Among the entries, find the lines with the string "agent" and report them.

» **THE INPUT**:
_ _ _ _ _
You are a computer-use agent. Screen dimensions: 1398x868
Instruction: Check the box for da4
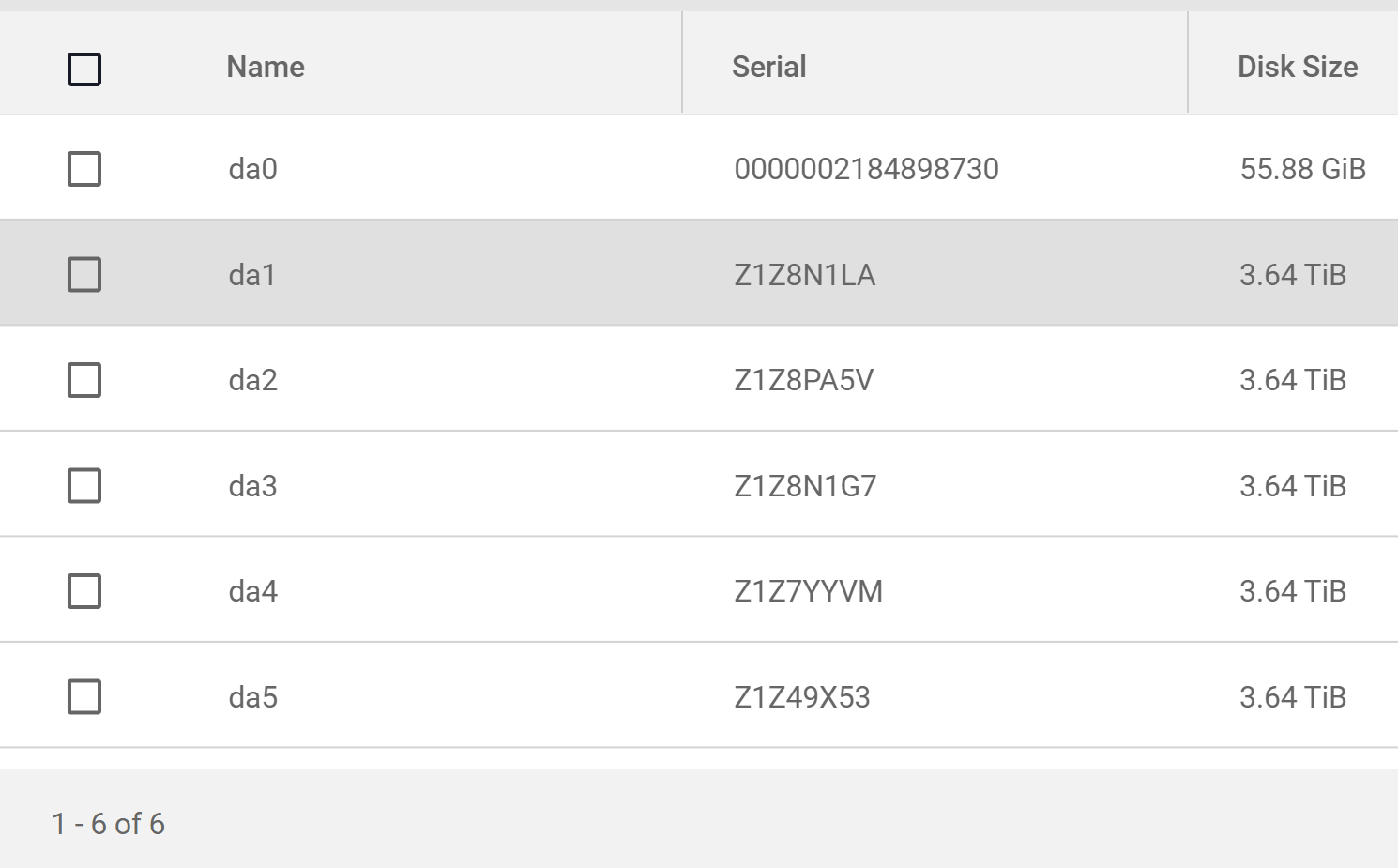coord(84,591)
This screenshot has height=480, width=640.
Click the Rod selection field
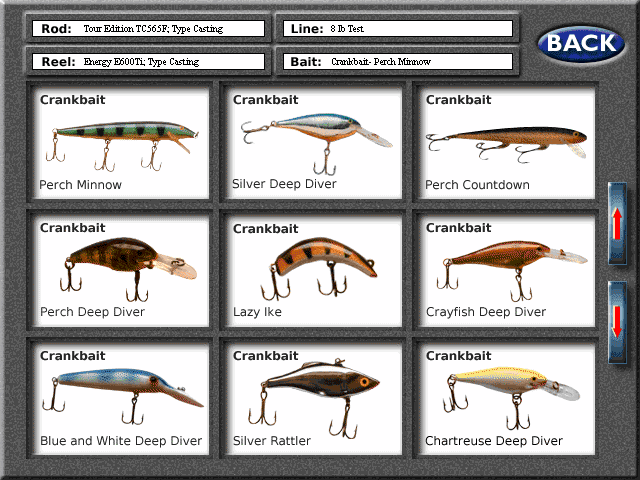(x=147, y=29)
_ _ _ _ _
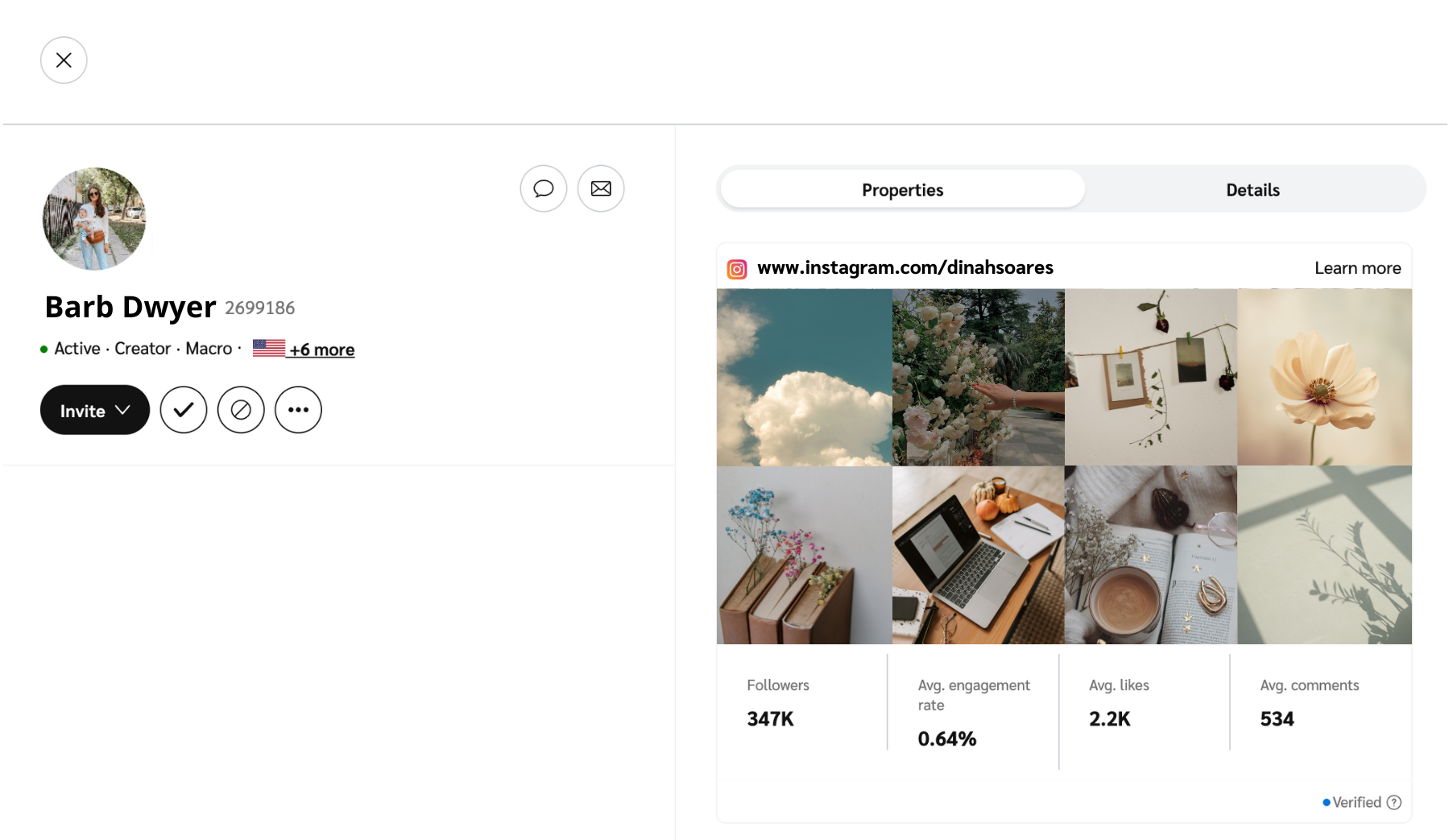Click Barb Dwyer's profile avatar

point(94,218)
_ _ _ _ _
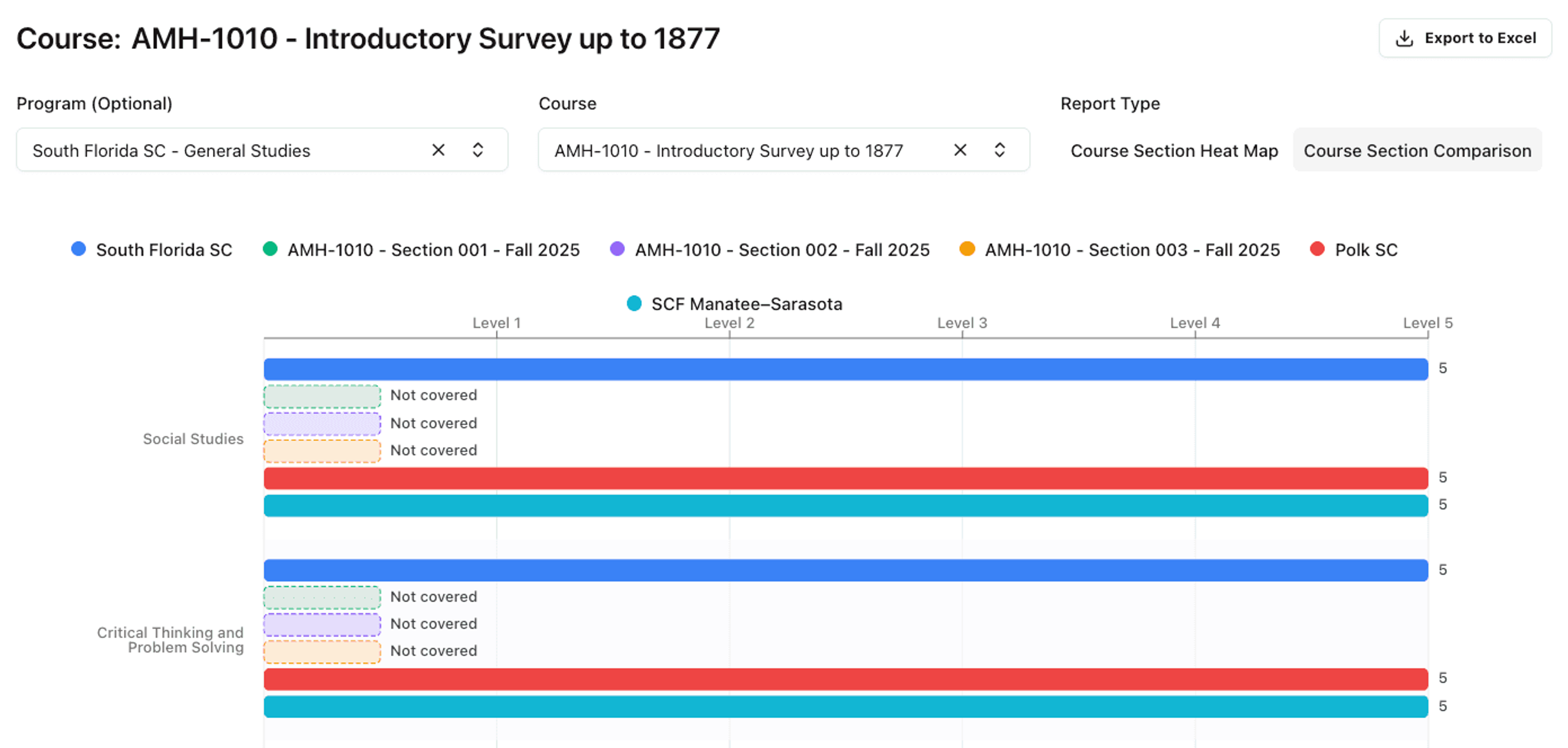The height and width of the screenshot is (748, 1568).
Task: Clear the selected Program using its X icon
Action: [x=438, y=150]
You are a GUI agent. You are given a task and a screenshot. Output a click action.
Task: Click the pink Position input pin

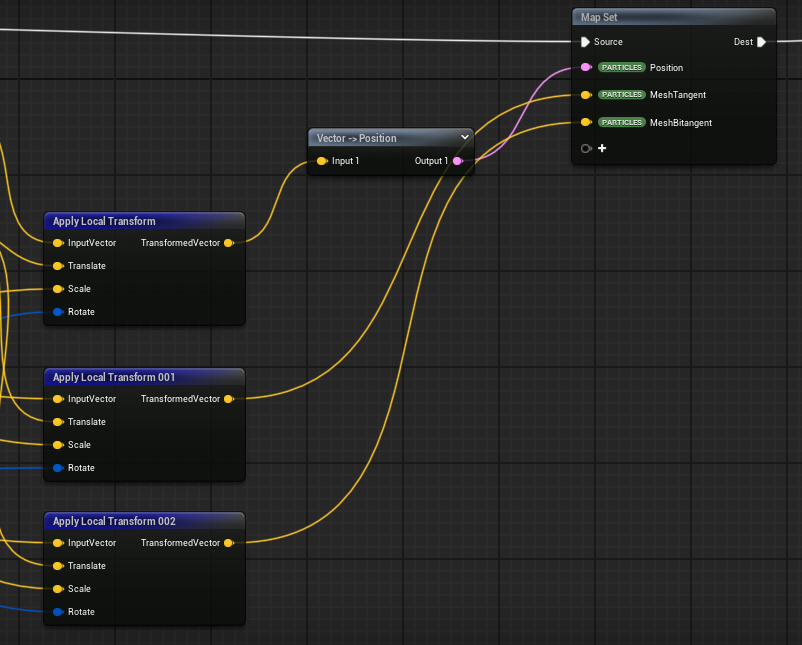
_ _ _ _ _
» **TASK SOLUTION**:
You are a computer-use agent. Screen dimensions: 1398x868
You are a GUI agent. You are given a task and a screenshot. Output a click action.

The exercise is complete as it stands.